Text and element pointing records
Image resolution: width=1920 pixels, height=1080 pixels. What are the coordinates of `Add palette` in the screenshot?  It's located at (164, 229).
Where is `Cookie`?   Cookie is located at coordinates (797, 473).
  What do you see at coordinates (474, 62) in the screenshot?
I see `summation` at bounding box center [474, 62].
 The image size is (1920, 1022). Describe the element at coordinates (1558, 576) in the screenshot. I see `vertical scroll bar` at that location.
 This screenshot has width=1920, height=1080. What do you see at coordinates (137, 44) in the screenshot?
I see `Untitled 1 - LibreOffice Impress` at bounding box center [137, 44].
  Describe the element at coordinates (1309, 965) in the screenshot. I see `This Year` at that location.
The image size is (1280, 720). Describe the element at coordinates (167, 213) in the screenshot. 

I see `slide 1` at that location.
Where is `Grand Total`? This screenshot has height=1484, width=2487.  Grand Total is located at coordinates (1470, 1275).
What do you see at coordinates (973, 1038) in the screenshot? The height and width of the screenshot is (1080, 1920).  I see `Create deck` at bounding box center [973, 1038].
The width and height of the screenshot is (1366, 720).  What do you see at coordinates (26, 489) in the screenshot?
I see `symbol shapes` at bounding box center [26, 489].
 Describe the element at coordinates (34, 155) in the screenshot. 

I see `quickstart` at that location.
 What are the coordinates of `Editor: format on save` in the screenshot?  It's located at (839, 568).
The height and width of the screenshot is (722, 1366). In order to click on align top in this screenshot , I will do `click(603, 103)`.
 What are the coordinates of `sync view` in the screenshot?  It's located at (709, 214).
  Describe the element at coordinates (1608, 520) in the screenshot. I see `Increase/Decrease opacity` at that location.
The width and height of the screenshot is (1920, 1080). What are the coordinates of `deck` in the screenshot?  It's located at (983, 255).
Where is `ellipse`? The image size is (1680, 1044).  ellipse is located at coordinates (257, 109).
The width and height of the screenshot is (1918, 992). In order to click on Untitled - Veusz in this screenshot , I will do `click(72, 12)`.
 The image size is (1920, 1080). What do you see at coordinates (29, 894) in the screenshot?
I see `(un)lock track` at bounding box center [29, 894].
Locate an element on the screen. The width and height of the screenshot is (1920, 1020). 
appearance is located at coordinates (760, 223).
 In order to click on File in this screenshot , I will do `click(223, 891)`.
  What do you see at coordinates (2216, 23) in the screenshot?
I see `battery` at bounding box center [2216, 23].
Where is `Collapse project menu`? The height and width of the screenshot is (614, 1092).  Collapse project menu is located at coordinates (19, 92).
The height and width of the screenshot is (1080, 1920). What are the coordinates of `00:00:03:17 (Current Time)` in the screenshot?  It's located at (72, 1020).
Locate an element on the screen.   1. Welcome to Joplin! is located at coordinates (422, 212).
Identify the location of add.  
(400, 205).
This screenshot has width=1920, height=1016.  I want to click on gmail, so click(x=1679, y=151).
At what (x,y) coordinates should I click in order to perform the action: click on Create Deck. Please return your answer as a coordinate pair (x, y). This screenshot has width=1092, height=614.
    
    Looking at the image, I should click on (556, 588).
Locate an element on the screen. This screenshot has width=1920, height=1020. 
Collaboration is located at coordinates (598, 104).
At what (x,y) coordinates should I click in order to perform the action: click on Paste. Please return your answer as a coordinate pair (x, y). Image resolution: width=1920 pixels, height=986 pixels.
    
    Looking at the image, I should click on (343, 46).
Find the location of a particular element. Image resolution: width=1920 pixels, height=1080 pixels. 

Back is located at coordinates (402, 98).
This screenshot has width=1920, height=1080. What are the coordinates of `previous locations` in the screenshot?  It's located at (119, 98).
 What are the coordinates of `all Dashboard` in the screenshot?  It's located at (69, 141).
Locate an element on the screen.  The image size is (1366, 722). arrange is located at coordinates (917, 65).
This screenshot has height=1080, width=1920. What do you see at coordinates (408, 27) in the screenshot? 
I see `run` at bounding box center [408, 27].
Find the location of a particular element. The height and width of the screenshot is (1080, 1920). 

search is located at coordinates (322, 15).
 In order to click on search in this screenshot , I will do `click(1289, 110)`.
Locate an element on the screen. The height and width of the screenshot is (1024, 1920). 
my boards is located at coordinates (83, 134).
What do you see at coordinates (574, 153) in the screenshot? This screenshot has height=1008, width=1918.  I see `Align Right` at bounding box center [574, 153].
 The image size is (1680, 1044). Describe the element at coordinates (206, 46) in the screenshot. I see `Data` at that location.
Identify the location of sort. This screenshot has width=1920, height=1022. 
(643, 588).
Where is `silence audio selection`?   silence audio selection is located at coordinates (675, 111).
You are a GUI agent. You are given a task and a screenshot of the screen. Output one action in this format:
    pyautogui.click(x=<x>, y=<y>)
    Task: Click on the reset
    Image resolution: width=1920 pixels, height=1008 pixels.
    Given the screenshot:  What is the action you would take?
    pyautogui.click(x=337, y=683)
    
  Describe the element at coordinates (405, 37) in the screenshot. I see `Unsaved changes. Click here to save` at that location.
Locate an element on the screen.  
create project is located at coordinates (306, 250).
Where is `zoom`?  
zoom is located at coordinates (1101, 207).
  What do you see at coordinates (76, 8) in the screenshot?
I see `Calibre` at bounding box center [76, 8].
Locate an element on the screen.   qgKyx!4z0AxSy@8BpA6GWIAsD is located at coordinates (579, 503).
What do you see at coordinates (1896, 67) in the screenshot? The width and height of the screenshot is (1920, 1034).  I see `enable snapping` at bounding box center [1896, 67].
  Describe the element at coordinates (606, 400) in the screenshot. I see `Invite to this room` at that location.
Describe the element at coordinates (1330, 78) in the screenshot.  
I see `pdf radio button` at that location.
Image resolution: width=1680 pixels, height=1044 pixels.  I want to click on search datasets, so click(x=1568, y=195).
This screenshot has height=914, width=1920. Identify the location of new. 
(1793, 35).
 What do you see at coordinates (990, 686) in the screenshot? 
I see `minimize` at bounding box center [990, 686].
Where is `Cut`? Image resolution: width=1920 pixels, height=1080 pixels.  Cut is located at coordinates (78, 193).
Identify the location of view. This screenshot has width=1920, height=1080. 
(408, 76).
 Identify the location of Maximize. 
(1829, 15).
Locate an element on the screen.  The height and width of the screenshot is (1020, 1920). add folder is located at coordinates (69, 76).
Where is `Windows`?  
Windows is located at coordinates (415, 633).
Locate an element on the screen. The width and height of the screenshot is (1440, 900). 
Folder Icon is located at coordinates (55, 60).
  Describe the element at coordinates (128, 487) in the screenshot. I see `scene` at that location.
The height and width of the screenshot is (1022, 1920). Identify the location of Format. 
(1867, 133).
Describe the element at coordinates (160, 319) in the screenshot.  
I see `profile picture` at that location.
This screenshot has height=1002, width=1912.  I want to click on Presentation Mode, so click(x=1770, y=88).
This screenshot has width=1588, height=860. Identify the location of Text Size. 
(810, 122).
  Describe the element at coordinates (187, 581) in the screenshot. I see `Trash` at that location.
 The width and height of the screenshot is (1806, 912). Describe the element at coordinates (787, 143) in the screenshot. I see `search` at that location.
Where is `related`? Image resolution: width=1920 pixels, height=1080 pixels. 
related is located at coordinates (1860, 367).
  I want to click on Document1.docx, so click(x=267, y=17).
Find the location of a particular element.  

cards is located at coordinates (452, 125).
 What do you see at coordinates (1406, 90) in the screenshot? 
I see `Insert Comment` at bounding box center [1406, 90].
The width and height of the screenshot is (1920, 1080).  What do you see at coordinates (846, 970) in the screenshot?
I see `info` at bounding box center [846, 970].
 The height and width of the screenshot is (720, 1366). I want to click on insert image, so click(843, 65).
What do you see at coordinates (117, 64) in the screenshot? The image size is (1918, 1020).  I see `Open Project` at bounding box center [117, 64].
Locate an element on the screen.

> [WORK TO COMPLETE]: Please copy out the stretch of the listing from the line containing "Identify the location of sort." through the line containing "coordinates (579, 503).", including both of those lines, without any changes.

> [SOLUTION TO THE PROBLEM]:
Identify the location of sort. This screenshot has width=1920, height=1022. 
(643, 588).
Where is `silence audio selection`?   silence audio selection is located at coordinates (675, 111).
You are a GUI agent. You are given a task and a screenshot of the screen. Output one action in this format:
    pyautogui.click(x=<x>, y=<y>)
    Task: Click on the reset
    Image resolution: width=1920 pixels, height=1008 pixels.
    Given the screenshot:  What is the action you would take?
    pyautogui.click(x=337, y=683)
    
  Describe the element at coordinates (405, 37) in the screenshot. I see `Unsaved changes. Click here to save` at that location.
Locate an element on the screen.  
create project is located at coordinates (306, 250).
Where is `zoom`?  
zoom is located at coordinates (1101, 207).
  What do you see at coordinates (76, 8) in the screenshot?
I see `Calibre` at bounding box center [76, 8].
Locate an element on the screen.   qgKyx!4z0AxSy@8BpA6GWIAsD is located at coordinates (579, 503).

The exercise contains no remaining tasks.